Eğer sabahınızı Mehmet Amca’nın zeytinliğinde geçirdiyseniz, öğleden sonranızı mutlaka Bafa Gölü’nde geçirmeniz gerekir. Birkaç yıl önce bu gölde balıkçılıkla uğraşan Hüseyin, beni teknesinde ağırlamıştı. “Eskiden burada deniz gibi balık vardı,” diye söze başlamıştı Hüseyin. “Ama göl küçülüyor, biz de farklı işler yapmaya başladık. Şimdi turistik turlar düzenliyorum.”

Bafa Gölü, tarih boyunca antik dünyanın en önemli ticaret yollarından biri olmuş. Bugün ise flamingoların, pelikanların ve yalıçapkını kuşlarının uğrak yeri. Bu doğal güzelliği fotoğraflamak için dünyanın dört bir yanından doğa severler akın ediyor. Ama asıl hazinesi, gölün kenarındaki Beşparmak Dağları. Dağların zirvesine tırmandığınızda, tarih boyunca bir sığınak olmuş Latmos Kaya Resimleri’ni görebilirsiniz. Arkeologların “Latmos’un sırları” dediği bu resimler, 8 bin yıl öncesinden kalma bir hikayeyi anlatır.


Balığın Hikayesi: Denizle Toprağın Buluşması

Milas, sadece karasıyla değil, deniziyle de bereketlidir. Güllük Körfezi’ndeki balık çiftliklerinde çipura ve levrek üretimi Türkiye’nin %60’ını karşılıyor. Bu üretimin başında genç bir girişimci olan Emine Hanım var. Kendisi 5 yıl önce işletmeyi devralmış ve sektörde fark yaratmış. “Eskiden sadece yerel pazarlara çalışırdık,” diyor Emine Hanım. “Ama şimdi balıklarımız, Avrupa’nın dört bir yanına ihraç ediliyor.”

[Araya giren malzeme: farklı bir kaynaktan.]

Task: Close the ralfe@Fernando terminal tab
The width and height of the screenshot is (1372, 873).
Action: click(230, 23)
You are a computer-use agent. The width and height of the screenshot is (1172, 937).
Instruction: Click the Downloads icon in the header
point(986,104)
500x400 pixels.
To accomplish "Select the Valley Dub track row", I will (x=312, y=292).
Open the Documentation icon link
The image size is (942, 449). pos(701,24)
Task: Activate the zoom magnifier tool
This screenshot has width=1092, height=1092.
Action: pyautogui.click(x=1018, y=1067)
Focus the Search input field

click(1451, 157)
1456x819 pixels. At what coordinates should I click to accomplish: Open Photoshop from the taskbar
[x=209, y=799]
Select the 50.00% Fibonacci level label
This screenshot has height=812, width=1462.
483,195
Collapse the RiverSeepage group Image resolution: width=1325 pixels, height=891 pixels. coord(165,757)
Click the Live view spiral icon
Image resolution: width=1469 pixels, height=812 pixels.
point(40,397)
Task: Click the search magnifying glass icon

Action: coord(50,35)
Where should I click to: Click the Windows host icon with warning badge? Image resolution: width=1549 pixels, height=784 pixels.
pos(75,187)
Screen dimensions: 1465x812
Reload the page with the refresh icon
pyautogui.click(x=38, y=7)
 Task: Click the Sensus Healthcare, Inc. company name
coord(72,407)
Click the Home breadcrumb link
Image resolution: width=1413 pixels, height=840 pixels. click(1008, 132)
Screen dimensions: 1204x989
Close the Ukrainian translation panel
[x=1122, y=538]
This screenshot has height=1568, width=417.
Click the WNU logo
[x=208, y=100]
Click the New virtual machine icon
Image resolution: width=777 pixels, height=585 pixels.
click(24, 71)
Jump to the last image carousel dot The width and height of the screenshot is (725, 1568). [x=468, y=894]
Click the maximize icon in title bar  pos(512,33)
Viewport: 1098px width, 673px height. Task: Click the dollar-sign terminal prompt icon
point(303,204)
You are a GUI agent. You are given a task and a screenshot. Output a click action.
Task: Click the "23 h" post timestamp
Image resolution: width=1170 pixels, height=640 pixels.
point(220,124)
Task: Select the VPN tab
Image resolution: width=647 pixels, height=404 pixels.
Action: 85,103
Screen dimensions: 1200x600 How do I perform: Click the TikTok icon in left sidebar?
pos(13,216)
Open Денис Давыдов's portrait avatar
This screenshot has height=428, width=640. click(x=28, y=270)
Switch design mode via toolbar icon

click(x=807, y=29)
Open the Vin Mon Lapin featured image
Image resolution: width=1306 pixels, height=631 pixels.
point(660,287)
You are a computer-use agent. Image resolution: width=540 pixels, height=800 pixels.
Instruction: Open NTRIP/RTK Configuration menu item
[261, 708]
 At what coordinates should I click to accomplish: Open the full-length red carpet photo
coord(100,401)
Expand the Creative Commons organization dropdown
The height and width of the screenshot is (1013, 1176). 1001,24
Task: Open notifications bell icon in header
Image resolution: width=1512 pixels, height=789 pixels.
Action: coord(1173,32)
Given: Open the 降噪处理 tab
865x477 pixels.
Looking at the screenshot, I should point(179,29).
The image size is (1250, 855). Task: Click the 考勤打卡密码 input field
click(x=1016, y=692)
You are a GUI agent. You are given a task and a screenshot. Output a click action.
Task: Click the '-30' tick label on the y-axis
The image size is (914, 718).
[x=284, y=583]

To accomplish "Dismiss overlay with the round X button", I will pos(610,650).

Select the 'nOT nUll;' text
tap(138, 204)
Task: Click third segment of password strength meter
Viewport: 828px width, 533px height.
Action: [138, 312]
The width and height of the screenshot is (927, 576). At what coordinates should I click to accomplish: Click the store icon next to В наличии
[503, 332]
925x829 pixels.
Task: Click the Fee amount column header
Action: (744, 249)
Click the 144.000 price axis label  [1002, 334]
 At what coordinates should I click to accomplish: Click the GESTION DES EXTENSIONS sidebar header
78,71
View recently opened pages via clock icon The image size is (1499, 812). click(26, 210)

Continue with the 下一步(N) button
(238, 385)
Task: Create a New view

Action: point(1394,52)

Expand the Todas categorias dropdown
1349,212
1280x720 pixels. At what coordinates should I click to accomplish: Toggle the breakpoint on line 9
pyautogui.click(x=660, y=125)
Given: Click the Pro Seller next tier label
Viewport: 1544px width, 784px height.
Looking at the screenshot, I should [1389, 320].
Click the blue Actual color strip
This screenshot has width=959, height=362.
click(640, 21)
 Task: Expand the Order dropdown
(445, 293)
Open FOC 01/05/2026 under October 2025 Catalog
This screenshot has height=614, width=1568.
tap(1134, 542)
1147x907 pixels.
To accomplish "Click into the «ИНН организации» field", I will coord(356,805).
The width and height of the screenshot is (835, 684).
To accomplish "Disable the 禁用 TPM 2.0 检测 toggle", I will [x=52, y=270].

Emine Hanım’ın çiftliği, yılda 500 ton çipura ve levrek üretiyor. Balıklar, tamamen doğal yemlerle besleniyor ve çiftlikten sofraya kadar her adım sıkı bir şekilde denetleniyor. “Bu iş sadece para kazanmak değil,” diyor Emine Hanım. “Denizi ve doğayı korumak zorundayız. Yoksa gelecekte bu bereketi kaybederiz.”


Halıların Sessiz Dili

Milas’ın sadece zeytini ve balığı değil, halıları da hikaye doludur. Karacahisar Mahallesi’nde 60 yaşındaki Ayşe Teyze’nin dokuma tezgahında çalıştığını görebilirsiniz. Milas halıları, Anadolu’nun sessiz tarihçileridir. Her ilmeğinde, dokuyanın hikayesi vardır. “Bu halı benim gelin çeyizimdi,” der Ayşe Teyze, “ama şimdi torunuma miras kalacak.”

Milas’a gelmek demek, tarihe, doğaya ve insan hikayelerine dokunmak demektir. Mehmet Amca’nın zeytinlerinden, Hüseyin’in göl kenarındaki balıkçı hikayesine, Emine Hanım’ın modern çiftliklerinden, Ayşe Teyze’nin tezgahındaki halılara kadar, her adımda yeni bir hikaye bulacaksınız. Milas sadece bir coğrafya değil; bir yaşam tarzıdır.

Bu yazıyı tamamladığımda, pencereden bakıp Milas’ın zeytinliklerine bir kez daha göz attım. Bu toprakların kendine has büyüsü, her geleni içine çekiyor. Milas’a geldiğinizde, sadece bir yeri ziyaret etmiş olmazsınız; bir kültürün, tarihin ve doğanın bir parçası haline gelirsiniz. Ve bu his, asla unutulmaz.